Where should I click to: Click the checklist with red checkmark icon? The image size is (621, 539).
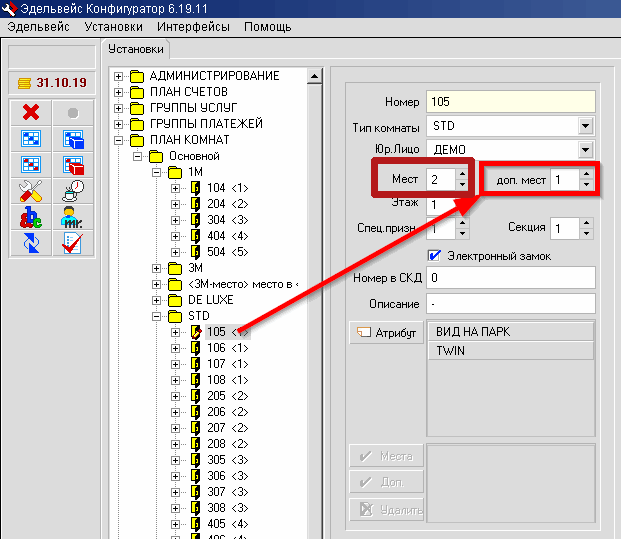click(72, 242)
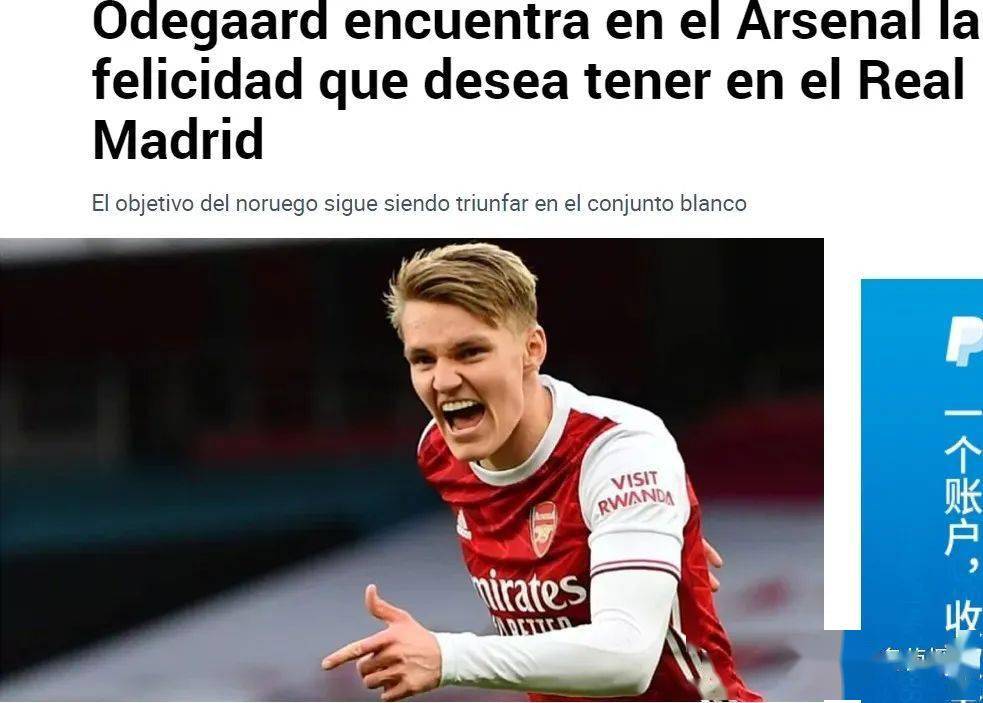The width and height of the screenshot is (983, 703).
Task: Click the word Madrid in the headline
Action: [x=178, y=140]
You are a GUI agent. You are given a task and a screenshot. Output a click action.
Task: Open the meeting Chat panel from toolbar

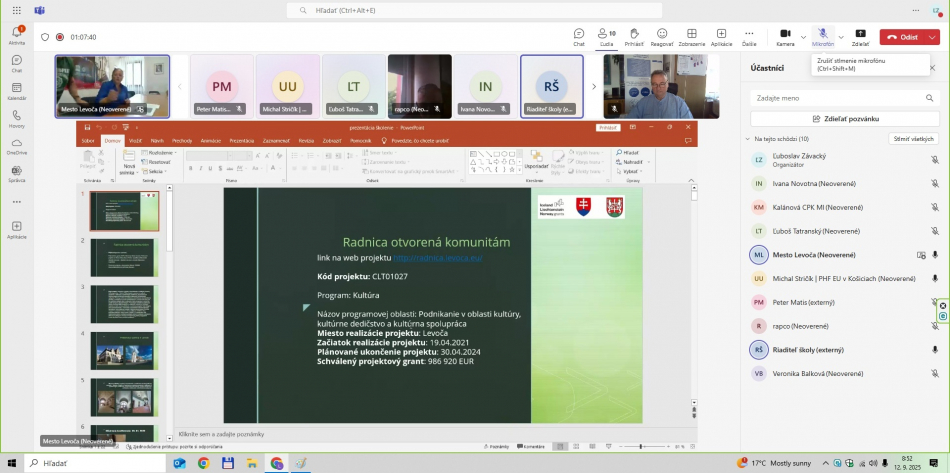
##########
All of the material above is to be copied exactly, with no pictures.

Where should I click to: Click the checklist with red checkmark icon? The image size is (621, 539).
click(72, 242)
The width and height of the screenshot is (983, 703).
Task: Click the word Madrid in the headline
Action: [x=178, y=140]
You are a GUI agent. You are given a task and a screenshot. Output a click action.
Task: Open the meeting Chat panel from toolbar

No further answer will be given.